→ **Problem to solve**: Copy the material below exactly, but only from the line with "Click the circular blue extension icon" onward, the final line included.

====================

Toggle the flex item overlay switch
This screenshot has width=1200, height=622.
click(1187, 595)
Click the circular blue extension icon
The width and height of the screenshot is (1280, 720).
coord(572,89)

====================

→ **Response**:
Click the circular blue extension icon
The width and height of the screenshot is (1280, 720).
coord(572,89)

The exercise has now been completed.